1. Carrión de los Condes
Carrión de los Condes, corazón del Camino de Santiago. Todo cuanto aquí hallamos nos invita al sosiego, al paseo y al descanso. A su vez nos trasporta continuamente del presente al pasado, de éste al presente de nuevo y dejándonos llevar podemos viajar también y conocer el futuro de un pueblo que crece sin perder el encanto y el misterio que el paso de los siglos le han ido concediendo.
Patrimonio artístico y natural.
En Carrión de los Condes, ruta de paso de cientos de peregrinos hacia Santiago, aún es posible saborear el silencio y buscar la soledad; encontrar la lectura apacible en una arboleda y la leyenda en las piedras de las iglesias. 
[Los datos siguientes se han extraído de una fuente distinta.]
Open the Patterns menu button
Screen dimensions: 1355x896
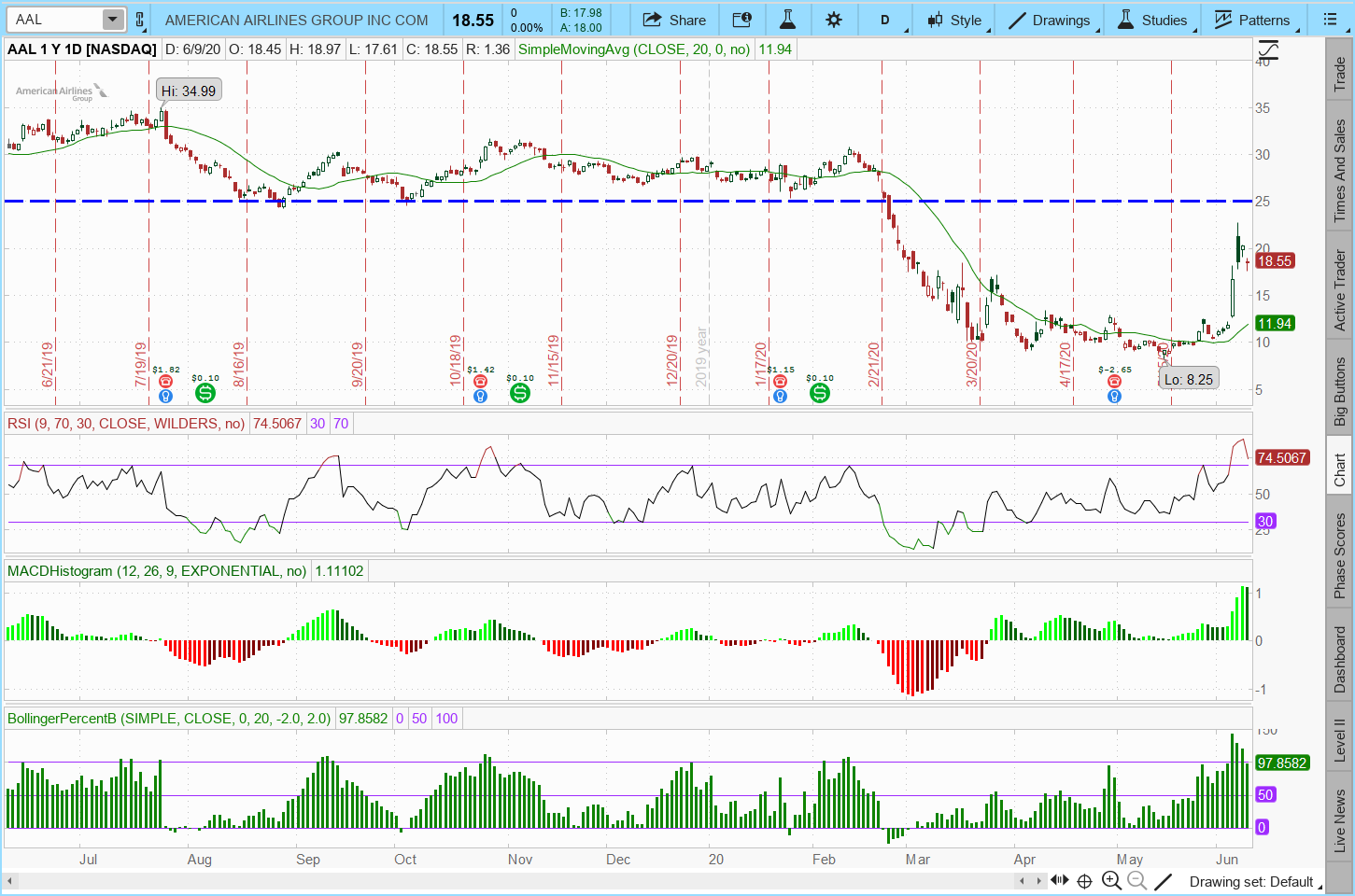tap(1252, 20)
Cuentan, por ejemplo, que durante la Reconquista, uno de los impuestos que había que pagar al califa musulmán era el de cien muchachas. Muchas madres prefirieron lisiar a sus hijas antes que entregarlas. Cuando ni esto consiguió frenar a los herejes, pidieron a María, la virgen milagrosa, que hiciera algo para evitar este tormento. Se dice que fue obra de la virgen, el que se escaparan unos toros bravos de una ganadería cercana y matasen al séquito de hombres que acompañaba al califa cuando llegaba a Carrión a por las jóvenes. Fue entonces cuando se levantó la Iglesia de Santa María, en agradecimiento, y se colocaron unas cabezas de toro el su pórtico principal. Es por esto, que es tradición representar cada año, el 23 de Julio, durante las fiestas de Santiago, el acontecimiento que libró a Carrión de los Condes del “Tributo de las Cien doncellas”.
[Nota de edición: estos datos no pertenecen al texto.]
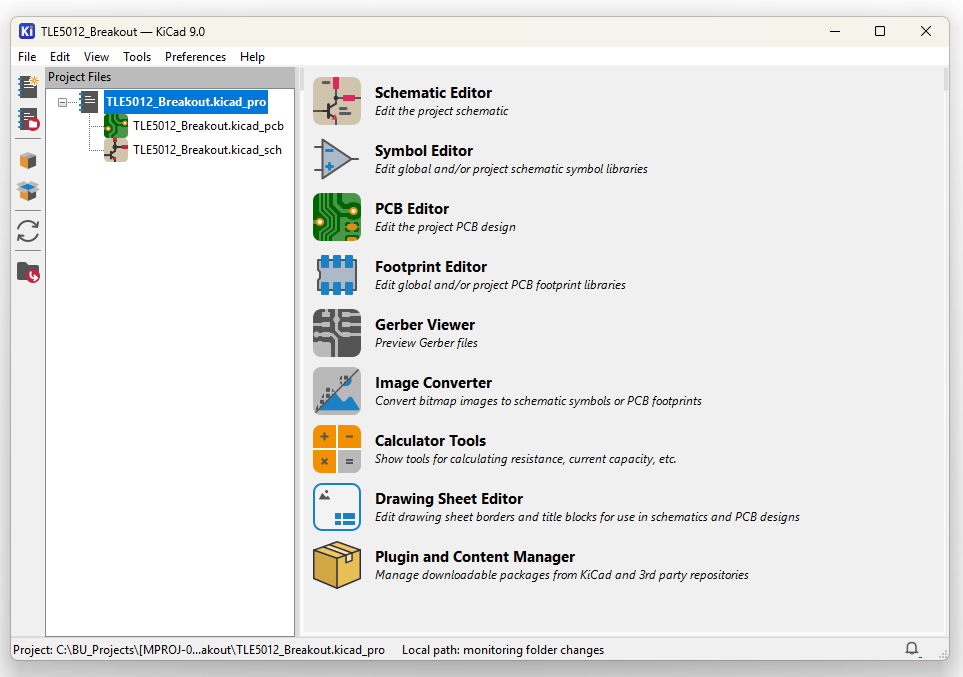Open the Symbol Editor icon
Image resolution: width=963 pixels, height=677 pixels.
(x=337, y=159)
Para quien busca la naturaleza, sin necesidad de alejarnos, está a nuestro alcance la vega del río y el ronroneo de sus aguas serenas. Multitud de caminos y sendas salen de esta zona: unos para pasear junto al cauce de agua, otros para adentrarse en la arboleda, algunos para perderse entre los cultivos…
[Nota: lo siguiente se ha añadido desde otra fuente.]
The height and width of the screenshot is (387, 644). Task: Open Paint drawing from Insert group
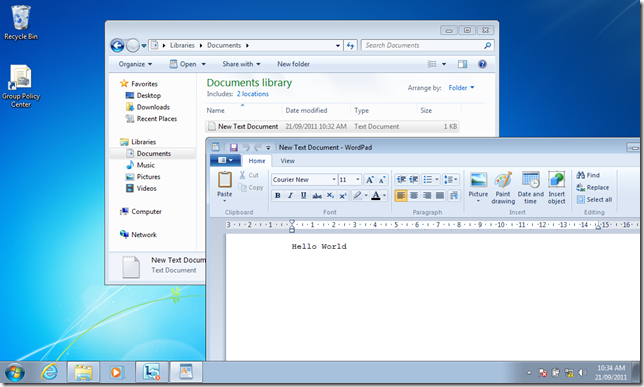click(x=503, y=180)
Para quien busca el arte, Carrión está sembrado de iglesias, perennes testigos de la historia. Encontramos por ejemplo la iglesia de Santiago, Románica, con su sorprendente pórtico cuyo maestro escultor marcó escuela al dar a sus representaciones un movimiento y una expresión que no se conseguía desde la antigua Grecia.
El Monasterio de San Zoilo, hoy Parador, es otro de los ejemplos que debemos citar cuando hablamos de arte y de Carrión de los Condes. Desde su pórtico del siglo XI alcanzamos el Renacimiento en su monumental claustro.